I don’t like any solution that is based on comments. I think that compiler should always ignore comments.
Open enums can only add cases, not remove them. That means that new versions of a function will similarly only be able to add errors, and won’t be able to communicate that certain errors are no longer thrown. Protocols aren’t a solution, because you will need to write verbose conformances for all of your Error types.
Let me put this in another (perhaps more palatable) way. Forget comments, let’s say its part of some hidden metadata:
- The compiler lists every error which can be thrown by a function (it’s easily able to do that)

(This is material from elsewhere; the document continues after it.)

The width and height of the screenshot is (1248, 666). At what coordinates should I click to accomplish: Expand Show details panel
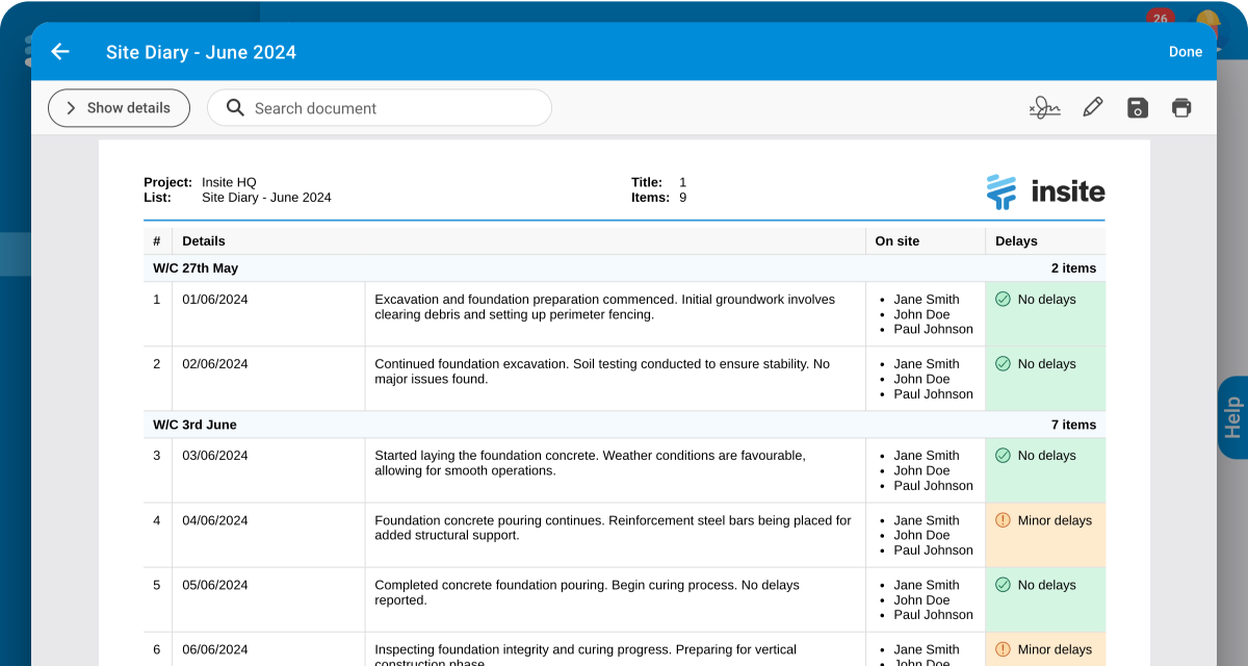[x=118, y=107]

- Rather than making this part of the signature, the signature only says “throws an Error” and the actual Error list is written somewhere in the module as documentation/metadata.
Here’s why it’s so good:
- It’s completely free (you don’t write anything). The compiler generates everything for you.
- It’s **completely optional**: it won’t make your structure your Errors in a way that's less usable in a type-system sense for clients who don’t care about exhaustive catching.
- Exhaustive catching within your own module for free (you can omit a catch-all, the compiler won’t complain)
It’s good for resiliency, too:
- Non-resilient functions always reserve the right to throw new Errors in later versions. No system will get exhaustive catching for them anyway.
- If you stop throwing a specific Error, nothing breaks - it simply vanishes from the documentation/metadata. The compiler can simply warn about the redundant catch.
- Resilient (@versioned) functions can still offer exhaustive catching if we want to offer that. We might decide to make that opt-in/opt-out, because it would mean they would be limited to removing Errors, and never adding new ones.
—> As with any ABI promise, we will trap or it will be UB if you break the contract. We couldn’t validate it when compiling, but theoretically a validator could be built which compared two library versions.